The print quality of the printed matter thus obtained was visually evaluated according to the following evaluation criteria.
○: Characters are printed without any problem △: Slightly printed characters are faint ×: Characters are not printed

<Evaluation of chemical resistance>
Moreover, after immersing the printed matter (card) in a solution of 50% isopropyl alcohol at a liquid temperature of 25 ° C. for one day, the state of the card surface was visually observed to evaluate chemical resistance. The evaluation criteria were as follows.
○: No change from the state before immersion Δ: 50% or more of the printed image information is faint ×: The printed image information is lost

The evaluation results were as shown in Table 2 below.

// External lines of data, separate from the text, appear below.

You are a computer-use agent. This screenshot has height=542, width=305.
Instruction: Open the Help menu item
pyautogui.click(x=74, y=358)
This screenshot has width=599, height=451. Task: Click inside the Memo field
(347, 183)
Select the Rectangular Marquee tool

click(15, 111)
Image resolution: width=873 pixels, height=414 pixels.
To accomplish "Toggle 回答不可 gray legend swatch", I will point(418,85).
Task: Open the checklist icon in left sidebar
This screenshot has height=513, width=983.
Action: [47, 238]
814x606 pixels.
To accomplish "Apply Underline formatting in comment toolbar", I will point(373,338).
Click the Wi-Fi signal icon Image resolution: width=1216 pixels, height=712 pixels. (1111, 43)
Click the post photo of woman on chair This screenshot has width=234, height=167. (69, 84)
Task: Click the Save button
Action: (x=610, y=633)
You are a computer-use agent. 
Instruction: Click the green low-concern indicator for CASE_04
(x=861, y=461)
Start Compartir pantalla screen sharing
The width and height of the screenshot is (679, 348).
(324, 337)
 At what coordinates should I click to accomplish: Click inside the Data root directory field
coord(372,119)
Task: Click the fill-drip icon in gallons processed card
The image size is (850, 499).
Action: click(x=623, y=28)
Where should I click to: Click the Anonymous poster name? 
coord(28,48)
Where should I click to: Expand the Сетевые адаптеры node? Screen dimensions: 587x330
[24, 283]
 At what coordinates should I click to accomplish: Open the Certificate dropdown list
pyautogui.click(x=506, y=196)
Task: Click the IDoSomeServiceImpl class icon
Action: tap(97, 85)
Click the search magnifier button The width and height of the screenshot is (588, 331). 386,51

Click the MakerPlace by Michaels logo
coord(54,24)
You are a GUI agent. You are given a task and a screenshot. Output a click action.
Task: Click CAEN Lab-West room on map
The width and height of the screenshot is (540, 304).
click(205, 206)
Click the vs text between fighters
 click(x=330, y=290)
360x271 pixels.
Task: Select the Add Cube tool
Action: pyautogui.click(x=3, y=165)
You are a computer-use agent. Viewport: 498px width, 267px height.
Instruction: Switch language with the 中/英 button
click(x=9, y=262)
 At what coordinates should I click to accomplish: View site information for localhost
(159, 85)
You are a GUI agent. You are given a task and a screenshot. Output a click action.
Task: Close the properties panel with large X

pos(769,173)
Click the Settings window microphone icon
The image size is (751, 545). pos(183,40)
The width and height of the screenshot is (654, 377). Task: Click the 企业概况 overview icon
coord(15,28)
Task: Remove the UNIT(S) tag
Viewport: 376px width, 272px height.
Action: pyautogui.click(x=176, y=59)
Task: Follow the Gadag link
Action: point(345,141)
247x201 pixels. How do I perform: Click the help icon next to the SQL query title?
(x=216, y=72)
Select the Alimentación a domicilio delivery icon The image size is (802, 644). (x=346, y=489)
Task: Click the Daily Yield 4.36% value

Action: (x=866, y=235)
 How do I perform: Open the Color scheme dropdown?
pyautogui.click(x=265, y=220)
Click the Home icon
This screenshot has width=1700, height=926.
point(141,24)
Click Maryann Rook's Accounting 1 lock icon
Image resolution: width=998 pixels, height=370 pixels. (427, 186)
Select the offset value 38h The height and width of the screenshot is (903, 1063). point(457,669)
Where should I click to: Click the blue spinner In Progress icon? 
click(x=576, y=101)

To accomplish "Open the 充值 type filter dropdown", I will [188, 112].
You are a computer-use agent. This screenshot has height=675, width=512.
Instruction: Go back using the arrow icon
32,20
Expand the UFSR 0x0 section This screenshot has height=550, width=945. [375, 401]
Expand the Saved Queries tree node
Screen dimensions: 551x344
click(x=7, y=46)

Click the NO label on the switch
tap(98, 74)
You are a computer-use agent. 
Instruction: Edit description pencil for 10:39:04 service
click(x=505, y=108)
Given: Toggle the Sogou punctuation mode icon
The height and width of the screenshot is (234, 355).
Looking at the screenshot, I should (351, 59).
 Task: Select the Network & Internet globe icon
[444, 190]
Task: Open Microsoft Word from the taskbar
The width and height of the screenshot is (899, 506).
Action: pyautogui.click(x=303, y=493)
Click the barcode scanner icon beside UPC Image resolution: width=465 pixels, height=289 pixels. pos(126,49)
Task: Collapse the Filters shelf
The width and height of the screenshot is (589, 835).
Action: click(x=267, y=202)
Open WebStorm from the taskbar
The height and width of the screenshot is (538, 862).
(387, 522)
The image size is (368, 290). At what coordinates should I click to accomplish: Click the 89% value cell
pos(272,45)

The evaluation results were as shown in Table 2 below.

Claims (7)

A method for producing an image receiving sheet comprising at least a base sheet, an actinic ray curable resin layer provided on the substrate sheet, and an image receiving layer provided on the actinic ray curable resin layer. ,
Apply the actinic ray curable resin composition on the base sheet to form a coating film,
By irradiating the coating film with actinic rays, the coating film is cured or semi-cured,
Forming an image receiving layer on the cured or semi-cured coating;
Comprising
Actinic ray irradiation to the coating film is performed at least twice to form an actinic ray curable resin layer,
First and second actinic ray irradiations are respectively performed with an integrated exposure amount of 200 to 500 mJ / cm ² ,
After irradiating the actinic ray curable resin composition with the first actinic ray, the image receiving layer forming composition is applied onto the coating film to form a coating film, and then the image receiving layer forming composition is applied. A method of irradiating a coating film with a second actinic ray through the formed coating film . A method for producing an image receiving sheet comprising at least a base sheet, an actinic ray curable resin layer provided on the substrate sheet, and an image receiving layer provided on the actinic ray curable resin layer. ,
Apply the actinic ray curable resin composition on the base sheet to form a coating film,
By irradiating the coating film with actinic rays, the coating film is cured or semi-cured,
Forming an image receiving layer on the cured or semi-cured coating;
Comprising
Actinic ray irradiation to the coating film is performed at least twice to form an actinic ray curable resin layer,
First and second actinic ray irradiations are respectively performed with an integrated exposure amount of 200 to 500 mJ / cm ² ,
A second irradiation is performed after at least one hour has elapsed after the first irradiation .   The method of Claim 1 or 2 that the actinic ray at the time of the 1st irradiation is an ultraviolet-ray.   The method as described in any one of Claims 1-3 that the actinic ray at the time of the 2nd irradiation is an ultraviolet-ray.   The method according to claim 1, wherein the image receiving layer includes an intermediate layer and a metal compound-containing layer.   The method according to claim 1, wherein the image receiving layer includes an intermediate layer, a metal compound-containing layer, and a top layer.   The method as described in any one of Claims 1-6 which apply | coats the said actinic-light curable resin composition so that the thickness of the said coating film may be 3-20 micrometers.